2nd Circuit says use of a minor increase does not require minor to be vulnerable. (455) Defendant pled guilty to robbing a delivery truck and kidnapping a wealthy local resident. He received a § 3B1.4 increase for his use of a minor in the kidnapping. Defendant argued that the increase was improper because the minor was a 17-1/2 year old drug dealer who willingly participated in the robbery and kidnapping and did not need protection from exploitation. The minor’s participation was that of a partner, not a subordinate. The Second Circuit held that the use of a minor increase did not require the minor to be exploited. A defendant’s mere participation in a criminal venture with a minor was in insufficient, by itself, to justify a § 3B1.4 enhancement. The defendant must do more, such as take affirmative acts to recruit, encourage or involve the minor. However, there is no requirement that the minor be vulnerable, child-like in appearance, or predisposed to crime. Here, defendant solicited, recruited, trained and commanded the minor. This was sufficient, and the fact that minor was a large, 17 year old drug dealer who participated eagerly in the crime did not make § 3B1.4 inapplicable. U.S. v. Rose, 496 F.3d 209 (2d Cir. 2007).
5th Circuit approves enhancement for using minor to purchase prepaid phone that defendant used to make bomb threats. (455) Defendant asked his minor step-sister to purchase a prepaid cellular telephone for him. The next day, he used the phone to call in a bomb threat to a court house where he was scheduled to attend a child-support hearing.
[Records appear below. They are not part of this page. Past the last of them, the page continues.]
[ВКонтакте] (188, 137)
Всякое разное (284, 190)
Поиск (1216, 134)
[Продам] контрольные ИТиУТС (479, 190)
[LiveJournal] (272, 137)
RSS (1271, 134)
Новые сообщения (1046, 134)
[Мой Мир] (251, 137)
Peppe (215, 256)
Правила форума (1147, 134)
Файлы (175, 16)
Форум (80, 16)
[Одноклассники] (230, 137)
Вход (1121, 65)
The Fifth Circuit upheld a § 3B1.4 enhancement for using a minor to commit the offense. The court could properly infer from the facts that defendant had another person purchase the phone to avoid appearing on store surveillance videos. Because defendant directed the minor to purchase the phone only hours before he made the threats, the timing supported an inference that he had the requisite intent at the time he made the request. Defendant’s decision to purchase a prepaid phone that could not be tracked directly to him and to dispose of that phone after the call supported the inference that he asked the minor to purchase the phone with the specific intent to avoid detection. U.S. v. Robinson, 654 F.3d 558 (5th Cir. 2011).
5th Circuit upholds use of a minor enhancement. (455) Defendant was convicted of multiple fraud counts related to Medicaid reimbursement claims. Section 3B1.4 provides for a two-level enhancement for using a minor to commit the offense. The district court applied the enhancement because defendant used her underage children to complete fraudulent Medicaid forms. At sentencing, the court stated that it relied on testimony from Scott that she, defendant, and defendant’s children were in the kitchen filling out false time sheets. Defendant and her children were already filling out forms when Scott arrived and sat down to help. She testified that they all copied off of other forms or old papers. The Fifth Circuit affirmed the use of minors’ enhancement. Scott’s testimony supported the finding that defendant’s children were much more than mere passive observers of defendant’s criminal acts; rather, defendant took “some affirmative action to involve” her minor children in actively creating the fraudulent time sheets. U.S. v. Girod, 646 F.3d 304 (5th Cir. 2011).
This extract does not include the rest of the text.